The following query will insert the results directly into HDFS:

INSERT OVERWRITE DIRECTORY '/path/to/output/dir' SELECT * FROM table WHERE id > 100;

This command will redirect the output to a text file of your choice:

$hive -e "select * from table where id > 10" > ~/sample_output.txt

To directly save the file in HDFS, use the below command:

hive> insert overwrite  directory '/user/cloudera/Sample' row format delimited fields terminated by '\t' stored as textfile select * from table where id >100;

This will put the contents in the folder /user/cloudera/Sample in HDFS.
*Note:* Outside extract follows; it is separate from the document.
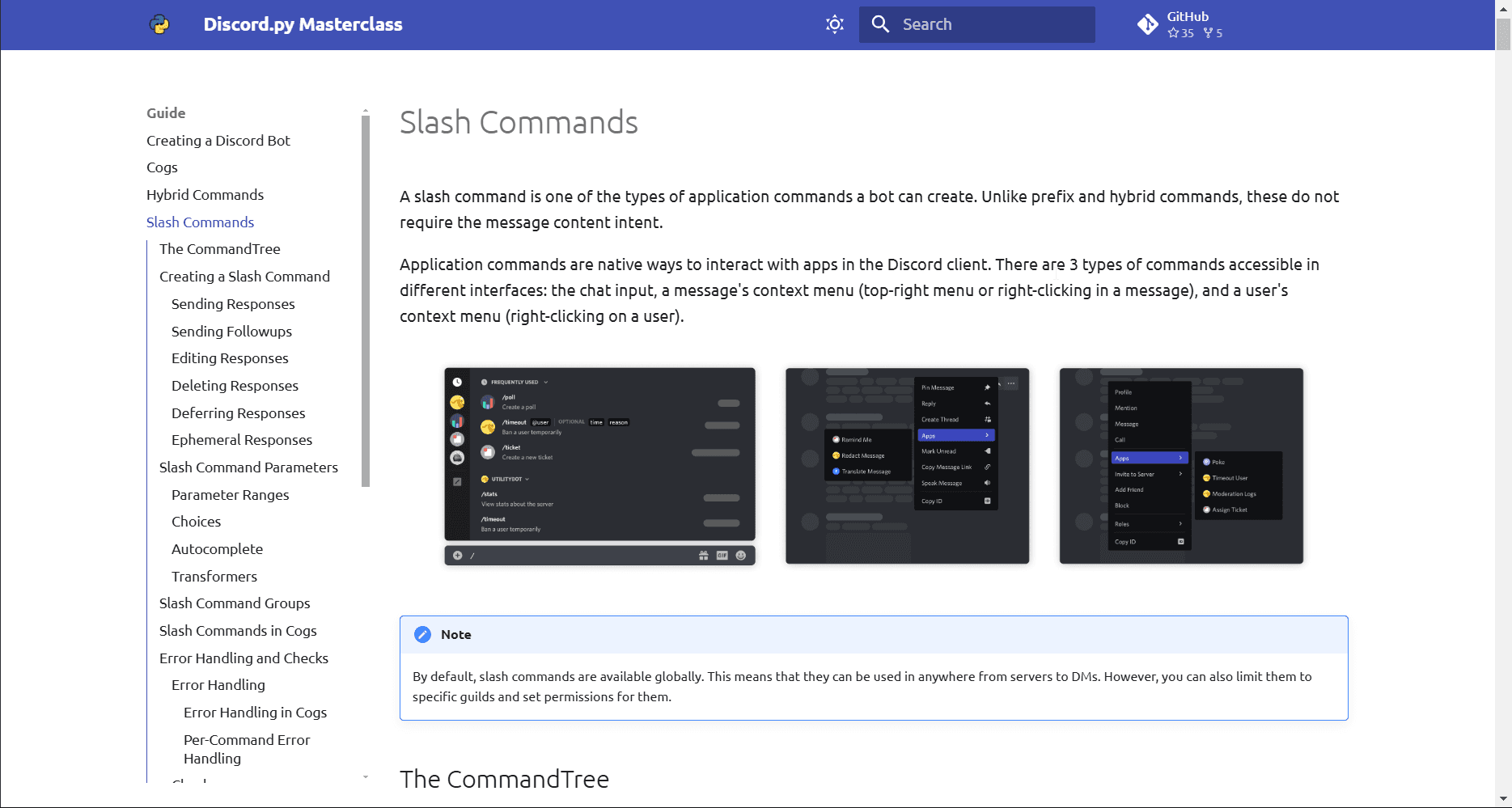Click the sidebar scrollbar up arrow
The width and height of the screenshot is (1512, 808).
[366, 111]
  1. Create an external table
  2. Insert data into the table
  3. Optional drop the table later, which wont delete that file since it is an external table

Example:

Creating external table to store the query results at '/user/myName/projectA_additionaData/'

CREATE EXTERNAL TABLE additionaData
(
     ID INT,
     latitude STRING,
     longitude STRING
)
COMMENT 'Additional Data gathered by joining of the identified cities with latitude and longitude data' 
ROW FORMAT DELIMITED FIELDS
TERMINATED BY ',' STORED AS TEXTFILE location '/user/myName/projectA_additionaData/';

Feeding the query results into the temp table

 insert into additionaData 
     Select T.ID, C.latitude, C.longitude 
     from TWITER  
     join CITY C on (T.location_name = C.location);

Dropping the temp table

drop table additionaData

To set output directory and output file format and more, try the following:

INSERT OVERWRITE [LOCAL] DIRECTORY directory1
[ROW FORMAT row_format] [STORED AS file_format] 
SELECT ... FROM ...

Example:

INSERT OVERWRITE DIRECTORY '/path/to/output/dir'
ROW FORMAT DELIMITED
STORED AS PARQUET
SELECT * FROM table WHERE id > 100;